Finally We Fixed "Failed to Fetch" Error
Adam C. |

Our Apollo Server is running on AWS Lambda using Serverless Framework, and then it's accessed thru AWS API Gateway using Cognito User Pool as an authorizer. 

More information about Amazon Cognito User Pools can be found in this article.

Photo by Markus Spiske on Unsplash

Our frontend (CMS) is running on top of Create React App with Apollo Client.

On the localhost, we use serverless offline, so there is not API Gateway, Cognito User Pool, and Lambda in between the Apollo Client and Apollo Server.

We received a lot of complaints from the CMS users that they got the “Failed to Fetch” error a few times almost every day when they were working on the website.  When that happened, the CMS cannot communicate to the API server. With console log enable, we saw the information like below:

[Network error]: TypeError: Failed to fetch  

 

Access to fetch at ‘https://API-URI/graphql’ from origin ‘https://CMS-URL’ has been blocked by CORS policy: "No ‘Access-Control-Allow-Origin’ header is present on the requested resource. If an opaque response serves your needs, set the request's mode to ‘no-cors’ to fetch the resource with CORS disabled. 

 

 

Failed to load resource: https://API-URL/graphql:1 net:ERR_FAILED

 

The hard part to solve this issue is that:

  1. There wasn't useful information that could be found in the AWS Cloudwatch
  2. We could not reproduce it on the local, or on production (with brief test)

After spending a lot of time checking the network connection (the CMS can only access via VPN), API Gateway, Lamba, RDS proxy, MySQL database, etc., everything that is different between Localhost and Production, we still could not find the clues. 

We were pretty sure that the CORS is enabled on Apollo Server.  Somehow the server's response does not send the No "Access-Control-Allow-Origin’ header, and the client does not set the request's mode to ‘no-cors’,  so the browser throws this error.

More informatio about CORS error could be found in this article

So, how about eliminating the CORS log first? We need to see the real error log. 

All debugging starts from the log - Adam C.

 

We took a second look at the API Gateway and found that we should manually add the “Access-Control-Allow-Origin” header to 4xx and 5xx response, otherwise, this header will be missing from the response, and then the real 4xx and 5xx error will be hidden, because the browser will complain CORS errors as shown above.

After adding this header with the value “*”, we got the new error report from our CMS users. As expected, we saw the real error message:

Failed to load resource: the server responded with a status of 401 () 

 

[Network error]: ServerError: Response not successful: Reveived status code 401

After finding the root of failure, the fixing became much more targetable. We quickly figured out that it's related to the Cognito user pool, which we use as an authorizer. The AccessToken and IDToken are set with a short expiration time of one hour, so if the user is on the website for more than one hour,  he/she will use pass an expired token for API call, therefore, the 401 unauthorized error will be received. Also, after refreshing the page, everything is back to normal, that's because the lifetime of refreshToken is one day, and Amplify will auto-refresh the AccessToken and IDToken as long as the refreshToken is not expired. 

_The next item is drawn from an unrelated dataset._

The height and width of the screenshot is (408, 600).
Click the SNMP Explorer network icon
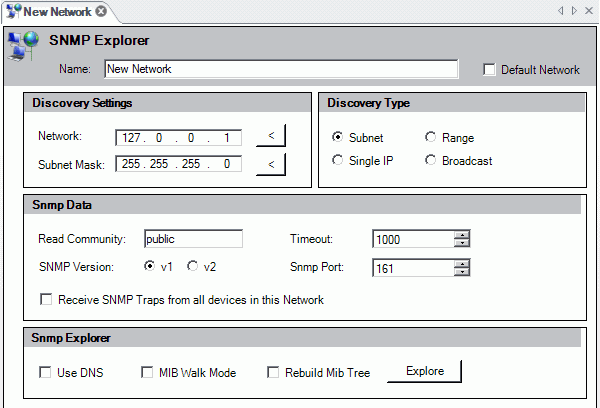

So the solution is clear that we just need to refresh the AccessToken/IDToken when they are expired, but we need to do this in the background without refreshing the page, otherwise, the user's unsaved work will get lost.  

We use Amplify React UI Component to handle user login. When the login is successful or the user is already logged in, the ID token is passed to Apollo authLink as below:

Auth.currentAuthenticatedUser().then(async (user) => {
  const token = user.signInUserSession.idToken.jwtToken;
  const authLink = new ApolloLink((operation, forward) => {
    // Use the setContext method to set the HTTP headers.
    operation.setContext({
      headers: {
        authorization: token ? `Bearer ${token}` : ""
      }
    });

    // Call the next link in the middleware chain.
    return forward(operation);
  });
});

The logic above is implemented in the App.js, which is the parent component of all, and it's only run once at the componentDidMount lifecycle, so without refreshing the page, the token is never changed. But as we learned above, when the token is expired, the 401 unauthorized error is received. The Apollo Client allows us to check for a certain failure condition or error code, and retry the request if rectifying the error is possible. Below is what we came up using the ErrorLink: (If you are not familiar with Apollo Link, check it out here)

const handlErrorLink = onError(
  ({ graphQLErrors, networkError, operation, forward }) => {
    if (graphQLErrors)
      graphQLErrors.forEach(({ message, locations, path }) =>
        console.log(
          `[GraphQL error]: Message: ${message}, Location: ${locations}, Path: ${path}`
        )
      );
    if (networkError) {
      if (String(networkError).match(/Received status code 401/i)) {
        return fromPromise(
          Auth.currentAuthenticatedUser()
            .then(async (user) => {
              return user.signInUserSession.idToken.jwtToken;
            })
            .catch((error) => {
              console.log("refresh token failed: ", error);
              // Handle token refresh errors e.g clear stored tokens, redirect to login, ...
              return;
            })
        )
          .filter((value) => {
            return Boolean(value);
          })
          .flatMap((token) => {
            const oldHeaders = operation.getContext().headers;
            // modify the operation context with a new token
            operation.setContext({
              headers: {
                ...oldHeaders,
                authorization: `Bearer ${token}`,
              },
            });
            return forward(operation);
          });
      }

      console.log(`[Network error]: ${networkError}`);
    }
  }
);

Note the in our case, the 401 unauthorized is captured in networkError, and the error string contains “Received status code 401” which we used to filter, and Auth.currentAuthenticatedUse, the function provided by ‘Amplify’ is asynchronous, so we have to use fromPromise, the function provided by ‘apollo-link’ to token from a Promise object, and then replace the old header in operation context, finally forward the operation to retry.

After this, we had the annoying ‘failed to fetch’ error fixed. :-)